Una cosa curiosa que comparte el Luma Arles con otros museos de arte y campus financiados por multimillonarios es su familiaridad. Ha adoptado la arquitectura vernácula del Tate Modern en Londres, del Museo de Orsay en París y de otros sitios similares a tal grado que se siente indistinguible. Los vastos edificios han sido meticulosamente convertidos para ajustarse a su nuevo propósito; lo local se ha convertido en global.

Parte de esto es inevitable; sería más romántico colgar cuadros en almacenes abandonados, evocando los poco glamorosos distritos en los que los artistas solían trabajar cuando eran baratos. Para cuando se ha filtrado la luz del día, se han instalado los sistemas de seguridad para proteger el valioso inventario, y se han ajustado los caros sistemas de control del clima, el resultado es costoso e inmaculadamente insípido.

Pero da la sensación de visitar museos de arte moderno incómodamente parecidos a la industria del lujo, con la cual el arte está estrechamente alineado. Similares tiendas insignia de Louis Vuitton y de Gucci, arregladas y relucientes, están plantadas en las principales zonas de compras en Hong Kong, en Los Ángeles o en Dubái. Los renovados almacenes y centrales eléctricas se han convertido en el equivalente del mundo del arte.

Una segunda curiosidad es que el Luma Arles no es una filial regional de un museo establecido, como lo es el Museo Guggenheim Bilbao o el Louvre Abu Dabi. Es parte de la tendencia de los multimillonarios a eludir las donaciones a una institución para tener una nueva ala nombrada en su honor. Estos multimillonarios, en cambio, quieren construirlo todo ellos mismos.

Las mujeres son las más prominentes entre los magnates del arte moderno. El Luma Arles es la creación de Maja Hoffmann, una heredera de la fortuna farmacéutica Hoffmann-La Roche. La Fundación Luma detrás del museo lleva el nombre de sus hijos Lucas y Marina, y ella ha donado al menos 100 millones de euros para comprar tierras, para financiar la renovación y para construir la torre Gehry; y, por consiguiente, para transformar Arles.

Miuccia Prada, la diseñadora de moda italiana, estableció la Fundación Prada con su esposo y socio comercial, Patrizio Bertelli. Su fundación exhibe obras no sólo en un palacio en el Gran Canal de Venecia, sino en un campus de arte construido en una destilería abandonada de Milán. Ésta última ubicación, remodelada por el arquitecto Rem Koolhaas, es más grande que muchos museos de arte públicos.

El peligro obvio -que una persona adinerada y de férrea voluntad imponga sus excéntricos gustos- no ha arruinado tales proyectos hasta el momento. Hoffmann es una sofisticada donante de arte y coleccionista.
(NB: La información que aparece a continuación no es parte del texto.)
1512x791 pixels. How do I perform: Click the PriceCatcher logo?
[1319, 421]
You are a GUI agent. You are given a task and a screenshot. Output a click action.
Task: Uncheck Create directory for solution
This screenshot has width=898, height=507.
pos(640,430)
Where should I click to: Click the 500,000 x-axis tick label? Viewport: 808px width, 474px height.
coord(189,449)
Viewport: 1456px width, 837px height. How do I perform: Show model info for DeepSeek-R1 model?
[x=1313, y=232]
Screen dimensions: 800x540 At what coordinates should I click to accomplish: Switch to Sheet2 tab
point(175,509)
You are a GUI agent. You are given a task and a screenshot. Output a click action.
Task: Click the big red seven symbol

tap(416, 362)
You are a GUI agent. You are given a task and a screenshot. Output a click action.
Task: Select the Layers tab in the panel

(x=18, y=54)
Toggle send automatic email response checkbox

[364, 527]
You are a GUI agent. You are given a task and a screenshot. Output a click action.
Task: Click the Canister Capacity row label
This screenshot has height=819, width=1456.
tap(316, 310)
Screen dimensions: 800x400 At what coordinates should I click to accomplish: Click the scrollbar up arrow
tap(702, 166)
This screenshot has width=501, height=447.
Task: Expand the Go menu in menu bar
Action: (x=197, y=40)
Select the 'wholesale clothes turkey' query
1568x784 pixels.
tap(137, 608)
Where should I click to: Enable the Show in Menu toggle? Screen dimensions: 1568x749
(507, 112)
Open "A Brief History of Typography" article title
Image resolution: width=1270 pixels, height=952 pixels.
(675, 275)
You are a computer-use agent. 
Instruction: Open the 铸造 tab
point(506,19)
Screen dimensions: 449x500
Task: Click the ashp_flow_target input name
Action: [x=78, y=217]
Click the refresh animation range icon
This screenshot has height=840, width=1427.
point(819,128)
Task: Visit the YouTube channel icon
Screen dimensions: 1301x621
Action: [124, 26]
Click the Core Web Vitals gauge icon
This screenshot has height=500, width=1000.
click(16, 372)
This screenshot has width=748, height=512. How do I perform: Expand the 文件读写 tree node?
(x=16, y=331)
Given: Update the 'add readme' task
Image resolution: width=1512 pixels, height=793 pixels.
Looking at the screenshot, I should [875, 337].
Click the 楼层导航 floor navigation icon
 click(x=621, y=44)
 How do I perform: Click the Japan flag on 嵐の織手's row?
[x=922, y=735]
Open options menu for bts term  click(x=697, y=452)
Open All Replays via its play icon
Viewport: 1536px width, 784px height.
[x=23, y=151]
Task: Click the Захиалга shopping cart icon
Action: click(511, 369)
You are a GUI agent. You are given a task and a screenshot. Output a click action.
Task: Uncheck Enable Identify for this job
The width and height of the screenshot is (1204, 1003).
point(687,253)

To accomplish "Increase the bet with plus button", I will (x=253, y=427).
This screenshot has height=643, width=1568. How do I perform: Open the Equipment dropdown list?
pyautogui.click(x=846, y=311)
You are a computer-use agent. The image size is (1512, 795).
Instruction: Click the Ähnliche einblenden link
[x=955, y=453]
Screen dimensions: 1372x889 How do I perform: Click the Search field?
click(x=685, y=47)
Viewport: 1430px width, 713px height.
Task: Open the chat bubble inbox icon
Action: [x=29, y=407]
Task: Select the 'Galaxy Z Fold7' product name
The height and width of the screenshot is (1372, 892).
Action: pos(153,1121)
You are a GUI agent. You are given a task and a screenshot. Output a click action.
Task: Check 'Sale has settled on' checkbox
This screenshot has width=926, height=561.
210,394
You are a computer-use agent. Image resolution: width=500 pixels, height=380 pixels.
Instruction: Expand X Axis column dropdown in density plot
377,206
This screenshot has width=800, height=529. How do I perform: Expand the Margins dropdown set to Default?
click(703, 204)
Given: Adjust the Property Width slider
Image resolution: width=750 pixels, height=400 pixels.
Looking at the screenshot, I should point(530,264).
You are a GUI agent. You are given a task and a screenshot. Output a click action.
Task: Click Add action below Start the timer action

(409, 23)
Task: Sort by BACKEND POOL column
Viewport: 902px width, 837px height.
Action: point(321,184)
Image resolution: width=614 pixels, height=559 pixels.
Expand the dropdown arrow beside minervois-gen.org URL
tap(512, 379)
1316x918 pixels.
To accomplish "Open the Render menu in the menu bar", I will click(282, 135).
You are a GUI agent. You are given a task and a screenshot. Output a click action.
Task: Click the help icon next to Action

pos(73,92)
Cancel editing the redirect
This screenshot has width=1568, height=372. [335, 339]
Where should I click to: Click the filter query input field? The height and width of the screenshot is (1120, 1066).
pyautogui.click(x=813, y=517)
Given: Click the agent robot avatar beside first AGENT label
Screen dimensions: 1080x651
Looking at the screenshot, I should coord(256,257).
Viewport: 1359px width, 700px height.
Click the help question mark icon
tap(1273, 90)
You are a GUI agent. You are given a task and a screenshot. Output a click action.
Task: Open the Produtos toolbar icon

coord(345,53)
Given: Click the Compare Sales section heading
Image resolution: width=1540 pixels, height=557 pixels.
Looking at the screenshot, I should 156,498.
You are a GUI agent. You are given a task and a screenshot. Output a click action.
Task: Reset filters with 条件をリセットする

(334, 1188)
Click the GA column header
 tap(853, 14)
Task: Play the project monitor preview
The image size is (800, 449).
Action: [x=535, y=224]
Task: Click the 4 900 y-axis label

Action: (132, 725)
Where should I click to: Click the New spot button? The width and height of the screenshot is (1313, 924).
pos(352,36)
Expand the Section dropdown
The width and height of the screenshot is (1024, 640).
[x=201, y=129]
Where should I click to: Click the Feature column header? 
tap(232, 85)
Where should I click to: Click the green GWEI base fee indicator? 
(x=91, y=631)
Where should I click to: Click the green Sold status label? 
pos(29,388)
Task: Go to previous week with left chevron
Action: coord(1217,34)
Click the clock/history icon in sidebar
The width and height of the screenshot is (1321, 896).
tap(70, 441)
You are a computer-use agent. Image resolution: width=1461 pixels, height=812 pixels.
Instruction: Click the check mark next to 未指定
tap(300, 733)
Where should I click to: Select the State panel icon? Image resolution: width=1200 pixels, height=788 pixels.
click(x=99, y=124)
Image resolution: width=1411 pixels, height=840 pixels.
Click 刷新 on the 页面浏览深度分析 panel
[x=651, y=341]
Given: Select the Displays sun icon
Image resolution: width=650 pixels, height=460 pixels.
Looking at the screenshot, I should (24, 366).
Ella concibió el Luma Arles con la colaboración de un "grupo central" de cinco artistas y curadores, incluyendo a Hans-Ulrich Obrist, el director artístico de Serpentine Galleries en Londres.

El problema es justamente lo contrario. El negocio del arte se ha vuelto tan grande y tan globalizado -a través de la expansión de museos, casas de subastas y galerías privadas- que su estética se ha convertido en una mercancía. Si se aspira a ser el nuevo Henry Clay Frick (el industrial y mecenas del arte estadounidense del siglo XIX), ya existe una cadena de suministro global de arquitectos y de curadores ansiosos de hacerlo realidad.

La pregunta es, ¿para qué sirve todo esto? Una respuesta es para la regeneración urbana, algo parecido al 'efecto Guggenheim' en Bilbao. El arte atrae al turismo útil: personas con dinero que se quedan en hoteles, comen en restaurantes, etc.

En términos artísticos, sin embargo, se siente como 'más de lo mismo'. Los museos públicos se han extendido por todo el mundo de acuerdo con una fórmula, y ahora los adinerados mecenas pueden utilizarla ellos mismos. Eso es franquiciar, no individualidad.